Theme

PL3 - Transparency

Description

With increased automation, understanding what happens in a data pipeline decreases, especially if the result is different depending on the underlying data that is not visible in the source code.

This for example happens when loading data into a Data Frame using Pandas / Python. Pandas’ approach is to automatically infer the structure of the data frame as well as the data types of columns from the data. This can make it hard to understand what will happen and how the resulting data frame will be structured.

It also means that, should the data change in the future, the data pipeline will behave differently without any code change (e.g., if a column contains numbers and some strings and the rows with string values are removed, the column will automatically switch from a string type to a number type).
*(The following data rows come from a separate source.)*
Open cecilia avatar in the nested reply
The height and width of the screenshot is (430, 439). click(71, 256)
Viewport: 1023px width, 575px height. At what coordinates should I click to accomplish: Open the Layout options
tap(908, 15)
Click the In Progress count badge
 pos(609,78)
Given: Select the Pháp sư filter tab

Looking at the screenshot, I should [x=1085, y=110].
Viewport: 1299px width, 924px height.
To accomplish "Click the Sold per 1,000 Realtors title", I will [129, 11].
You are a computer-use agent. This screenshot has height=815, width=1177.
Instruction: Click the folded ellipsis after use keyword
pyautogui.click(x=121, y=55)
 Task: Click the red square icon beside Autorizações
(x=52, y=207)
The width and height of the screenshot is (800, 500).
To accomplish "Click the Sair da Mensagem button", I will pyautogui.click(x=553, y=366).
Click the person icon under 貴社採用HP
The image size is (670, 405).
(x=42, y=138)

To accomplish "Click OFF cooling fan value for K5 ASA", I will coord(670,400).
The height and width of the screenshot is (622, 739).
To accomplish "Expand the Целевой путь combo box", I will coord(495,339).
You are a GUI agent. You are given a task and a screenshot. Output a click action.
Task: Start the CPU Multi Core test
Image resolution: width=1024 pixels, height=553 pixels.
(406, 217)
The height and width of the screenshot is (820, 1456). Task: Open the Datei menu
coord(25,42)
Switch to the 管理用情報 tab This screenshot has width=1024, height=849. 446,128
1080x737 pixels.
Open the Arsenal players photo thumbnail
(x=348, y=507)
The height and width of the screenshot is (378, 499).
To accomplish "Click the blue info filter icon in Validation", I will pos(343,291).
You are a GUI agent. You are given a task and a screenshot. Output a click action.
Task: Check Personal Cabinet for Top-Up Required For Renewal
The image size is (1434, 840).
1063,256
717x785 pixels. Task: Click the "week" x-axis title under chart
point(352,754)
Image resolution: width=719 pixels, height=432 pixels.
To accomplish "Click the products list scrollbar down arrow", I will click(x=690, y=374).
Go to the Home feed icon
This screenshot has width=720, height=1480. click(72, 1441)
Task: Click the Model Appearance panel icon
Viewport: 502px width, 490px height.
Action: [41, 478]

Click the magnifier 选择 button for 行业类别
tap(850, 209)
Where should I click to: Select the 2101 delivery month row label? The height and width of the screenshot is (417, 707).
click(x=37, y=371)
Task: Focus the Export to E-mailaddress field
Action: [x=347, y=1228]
This is also related to the execution of multiple operations in one function call (see PL3.4 - Scoped code (blocks, functions) should execute one operation, not multiple).

With less automation it is more clear what happens in each line of code as it is explicitly defined. The tradeoff here is that density of functionality effects understanding and explicitly describing operations, if too low level and unexpected to the reader, is confusing (see PL3.3 - Interpretation blocks make outcome unclear).

Representative Quotes

Difficult: The methods sometimes do many things at once (example: load to a sqlite file and automatically choose data types).

  • S0

Functions like pd.read_csv are hard to understand, as they can read a DF from so many sources (in Jayvee you have one datasource specified).

  • S26